My brother emailed with some bad news. He’s just found that our father has about a year left to live due to cirrhosis of the liver a by product of heart disease (the two are linked apparently ). My sister and her family have known for quite a while. That will be both my parents who will have died from it, but for different reasons.
He’s 92 and has had a good life. Knowing that though doesn’t make it any easier.
Yeah I’m sorry matey. As I’ve gotten older I realise how fickle this world is and it’s never easy saying goodbye to anyone. Much peace to you and your family.

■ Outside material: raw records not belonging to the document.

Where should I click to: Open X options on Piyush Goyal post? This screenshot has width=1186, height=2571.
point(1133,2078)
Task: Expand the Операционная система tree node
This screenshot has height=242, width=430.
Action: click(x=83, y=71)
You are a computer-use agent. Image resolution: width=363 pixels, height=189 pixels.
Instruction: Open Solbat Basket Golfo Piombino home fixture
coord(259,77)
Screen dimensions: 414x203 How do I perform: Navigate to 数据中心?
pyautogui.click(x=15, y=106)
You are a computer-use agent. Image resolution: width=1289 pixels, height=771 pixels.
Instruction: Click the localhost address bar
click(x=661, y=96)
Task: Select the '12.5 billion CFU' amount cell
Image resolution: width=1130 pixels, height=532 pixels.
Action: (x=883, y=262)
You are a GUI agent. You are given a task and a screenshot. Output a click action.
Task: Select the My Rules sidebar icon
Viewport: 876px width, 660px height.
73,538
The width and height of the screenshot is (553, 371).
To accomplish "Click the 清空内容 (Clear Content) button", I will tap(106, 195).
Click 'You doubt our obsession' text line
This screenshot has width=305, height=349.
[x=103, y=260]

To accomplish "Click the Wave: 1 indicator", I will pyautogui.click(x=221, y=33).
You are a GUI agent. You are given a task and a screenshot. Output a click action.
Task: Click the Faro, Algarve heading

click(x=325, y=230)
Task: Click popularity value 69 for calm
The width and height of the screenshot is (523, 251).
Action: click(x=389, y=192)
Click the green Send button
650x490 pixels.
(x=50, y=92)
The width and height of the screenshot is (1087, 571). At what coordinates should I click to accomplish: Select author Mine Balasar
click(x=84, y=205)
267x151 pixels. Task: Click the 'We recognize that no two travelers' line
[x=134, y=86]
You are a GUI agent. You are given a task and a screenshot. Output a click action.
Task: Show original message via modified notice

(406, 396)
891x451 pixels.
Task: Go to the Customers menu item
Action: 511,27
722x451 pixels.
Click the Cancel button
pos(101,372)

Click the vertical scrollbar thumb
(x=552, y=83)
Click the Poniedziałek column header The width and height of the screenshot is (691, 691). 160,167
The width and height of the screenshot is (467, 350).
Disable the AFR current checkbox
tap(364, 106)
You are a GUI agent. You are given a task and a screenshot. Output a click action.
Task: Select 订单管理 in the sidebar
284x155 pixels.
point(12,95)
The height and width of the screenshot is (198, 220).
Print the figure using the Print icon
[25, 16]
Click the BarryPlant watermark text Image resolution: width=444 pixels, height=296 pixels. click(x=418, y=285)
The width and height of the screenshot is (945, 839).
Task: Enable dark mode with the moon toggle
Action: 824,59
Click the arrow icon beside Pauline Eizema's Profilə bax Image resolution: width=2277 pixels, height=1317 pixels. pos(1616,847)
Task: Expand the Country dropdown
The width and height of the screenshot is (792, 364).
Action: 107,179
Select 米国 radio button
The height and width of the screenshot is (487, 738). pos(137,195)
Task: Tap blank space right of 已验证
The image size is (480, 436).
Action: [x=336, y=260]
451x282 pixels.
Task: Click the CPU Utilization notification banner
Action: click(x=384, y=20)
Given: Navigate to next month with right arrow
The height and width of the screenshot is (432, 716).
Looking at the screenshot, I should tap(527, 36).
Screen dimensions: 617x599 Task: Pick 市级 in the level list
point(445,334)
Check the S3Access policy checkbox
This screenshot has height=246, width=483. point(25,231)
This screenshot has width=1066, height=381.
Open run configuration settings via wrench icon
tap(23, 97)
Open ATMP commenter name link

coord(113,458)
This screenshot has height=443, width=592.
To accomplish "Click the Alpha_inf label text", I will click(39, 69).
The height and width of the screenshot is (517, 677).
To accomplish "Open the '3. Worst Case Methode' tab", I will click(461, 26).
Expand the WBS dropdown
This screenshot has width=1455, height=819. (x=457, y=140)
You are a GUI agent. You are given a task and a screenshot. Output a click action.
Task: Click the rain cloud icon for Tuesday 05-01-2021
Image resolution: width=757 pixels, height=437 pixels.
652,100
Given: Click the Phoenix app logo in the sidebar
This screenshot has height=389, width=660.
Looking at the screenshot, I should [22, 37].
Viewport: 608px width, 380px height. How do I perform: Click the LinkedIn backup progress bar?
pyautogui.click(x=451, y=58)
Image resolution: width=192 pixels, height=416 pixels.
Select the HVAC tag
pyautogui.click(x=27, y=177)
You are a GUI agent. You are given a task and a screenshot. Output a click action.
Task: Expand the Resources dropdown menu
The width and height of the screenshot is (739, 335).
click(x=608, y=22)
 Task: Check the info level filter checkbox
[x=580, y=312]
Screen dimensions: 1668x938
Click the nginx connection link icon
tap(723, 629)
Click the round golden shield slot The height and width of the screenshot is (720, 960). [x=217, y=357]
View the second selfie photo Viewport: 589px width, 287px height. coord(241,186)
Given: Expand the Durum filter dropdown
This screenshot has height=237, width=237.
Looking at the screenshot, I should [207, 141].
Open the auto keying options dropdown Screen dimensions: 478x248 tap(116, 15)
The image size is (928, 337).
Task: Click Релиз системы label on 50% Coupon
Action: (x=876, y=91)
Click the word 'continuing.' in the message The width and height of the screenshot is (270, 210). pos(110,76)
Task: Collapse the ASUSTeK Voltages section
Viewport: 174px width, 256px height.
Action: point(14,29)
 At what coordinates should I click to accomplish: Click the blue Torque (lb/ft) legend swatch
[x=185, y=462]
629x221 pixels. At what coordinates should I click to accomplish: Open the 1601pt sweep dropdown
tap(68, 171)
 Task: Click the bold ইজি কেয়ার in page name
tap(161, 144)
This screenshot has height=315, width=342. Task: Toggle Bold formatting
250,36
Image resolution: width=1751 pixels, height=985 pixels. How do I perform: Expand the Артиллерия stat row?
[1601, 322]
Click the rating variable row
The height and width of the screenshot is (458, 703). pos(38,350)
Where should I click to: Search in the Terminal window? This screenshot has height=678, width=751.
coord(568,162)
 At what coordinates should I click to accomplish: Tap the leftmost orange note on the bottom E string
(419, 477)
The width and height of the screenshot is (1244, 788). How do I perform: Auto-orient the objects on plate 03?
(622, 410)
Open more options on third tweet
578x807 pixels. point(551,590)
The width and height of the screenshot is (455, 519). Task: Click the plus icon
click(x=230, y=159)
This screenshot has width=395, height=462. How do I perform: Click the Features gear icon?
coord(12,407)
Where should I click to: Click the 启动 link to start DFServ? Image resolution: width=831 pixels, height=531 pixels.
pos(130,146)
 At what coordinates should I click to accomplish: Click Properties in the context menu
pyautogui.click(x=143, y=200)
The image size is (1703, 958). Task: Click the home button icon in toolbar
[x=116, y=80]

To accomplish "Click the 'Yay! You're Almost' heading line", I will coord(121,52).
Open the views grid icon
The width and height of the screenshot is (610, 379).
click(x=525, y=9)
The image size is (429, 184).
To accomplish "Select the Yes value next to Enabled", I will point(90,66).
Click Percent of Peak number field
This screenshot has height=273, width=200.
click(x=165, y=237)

So sorry to hear that. I wish you strength through this time he may get to live a bit longer you never know. But 92 is a very ripe age he’s done well so far.
Struggling with complex, mixed emotions. When I was at my lowest ebb mental health wise my father took up a post in Altlanta, and stayed there after his posting ended. Apart from a fortnight seeing him in 1995. I’ve seen him about once a year since then. Whether face to face or virtually -he’s had far more contact with my sister. If I was more able bodied I’d just have my general and social anxiety(catastrophic thinking) to contend with, that would be helped by my daughter being with me. However it’s a lot more complicated when my physical health is thrown into the mix,especially my mobility. Needing to answer the call of nature while on the plane. Having to wear compression stockings. Then getting around. I’ll be wheelchair bound. A lot of pressure on my daughter. My daughter doesn’t know whether I’ll able to cope.
Yesterday I had a day that reminded me of the intense anxiety for over 20 months re wanting not to disappoint my parents while knowing I wouldn’t be able to cope with the non academic side of things. That lead to the 1st psych admission.